The feature has begun testing with users signed up to Microsoft’s Windows Insider testing programme in the Windows Release Preview channel, Microsoft said.

The Release Preview channel is normally where features are released for testing immediately before being rolled out more broadly to Windows 11.

Security concerns

Recall was originally intended to be released last June as key selling point for its Copilot+ PCs and laptops, which feature specialised chips from the likes of Qualcomm, Intel and AMD and are fine-tuned to run AI workloads.

The tool is designed to allow users to easily call up information from their browsing history or desktop activity, even if they can’t remember exactly which app the information was from, such as an item viewed online several days or weeks earlier.

Security researchers last year called the feature a potential security nightmare, due to the comprehensive information it stores, which could create issues if it fell into the wrong hands – for instance, if the user’s system were hacked.
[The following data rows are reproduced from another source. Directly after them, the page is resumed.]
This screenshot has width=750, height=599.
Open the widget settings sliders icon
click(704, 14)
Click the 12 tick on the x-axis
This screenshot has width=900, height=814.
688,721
Recall’s initial launch was pushed back as Microsoft chose to carry out more security testing, and a second launch was announced in September, but this was also delayed.
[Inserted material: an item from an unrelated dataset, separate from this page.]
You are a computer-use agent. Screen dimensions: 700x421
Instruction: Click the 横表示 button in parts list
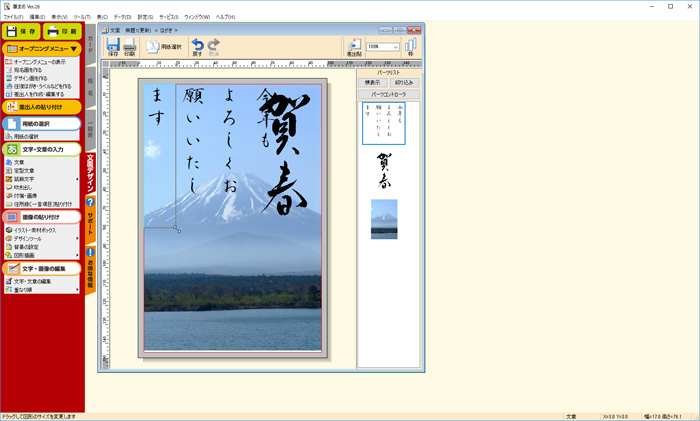click(x=374, y=83)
Microsoft released a preview of the tool in November to testers in the Developer channel for Qualcomm-based Copilot+ PCs, followed shortly afterward by a similar test version for Intel- and AMD-powered Copilot+ systems.
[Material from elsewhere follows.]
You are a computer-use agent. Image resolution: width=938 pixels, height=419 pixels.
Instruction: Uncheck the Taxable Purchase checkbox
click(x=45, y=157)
The company said it plans to release Recall worldwide, but that users in the EU would have to wait for it until later in 2025.

A key alteration Microsoft made last autumn was to make Recall an opt-in feature – originally, it was enabled by default, and users who didn’t want it had to turn it off.

User control

In a blog post, Microsoft emphasised that users “can pause saving snapshots at any time” and said Recall does not share snapshots or associated data with Microsoft, third parties, or other users.

It said users must confirm their identity before accessing snapshot data, which is stored locally.

Users can choose which apps the feature captures data from, private browsing mode from some browsers won’t be captured, and users can delete screenshots that have already been captured.

Last autumn Microsoft said Recall would use its Purview software, an enterprise-level system designed to ensure Recall doesn’t save sensitive information such as passwords, national ID numbers or credit card numbers.

Purview contains a database that allows it to recognise such data and prevent the feature from capturing it.

Microsoft said it had conducted months of security reviews via its own Offensive Research and Security Engineering team and third-party experts.

The UK Information Commissioner’s Office said it had expectations that in Microsoft’s latest iterations of Recall, “user transparency was improved and personal data was not used for purposes other than those for which it was originally collected”.

It added that “organisations are accountable for demonstrating their ongoing compliance with data protection law”.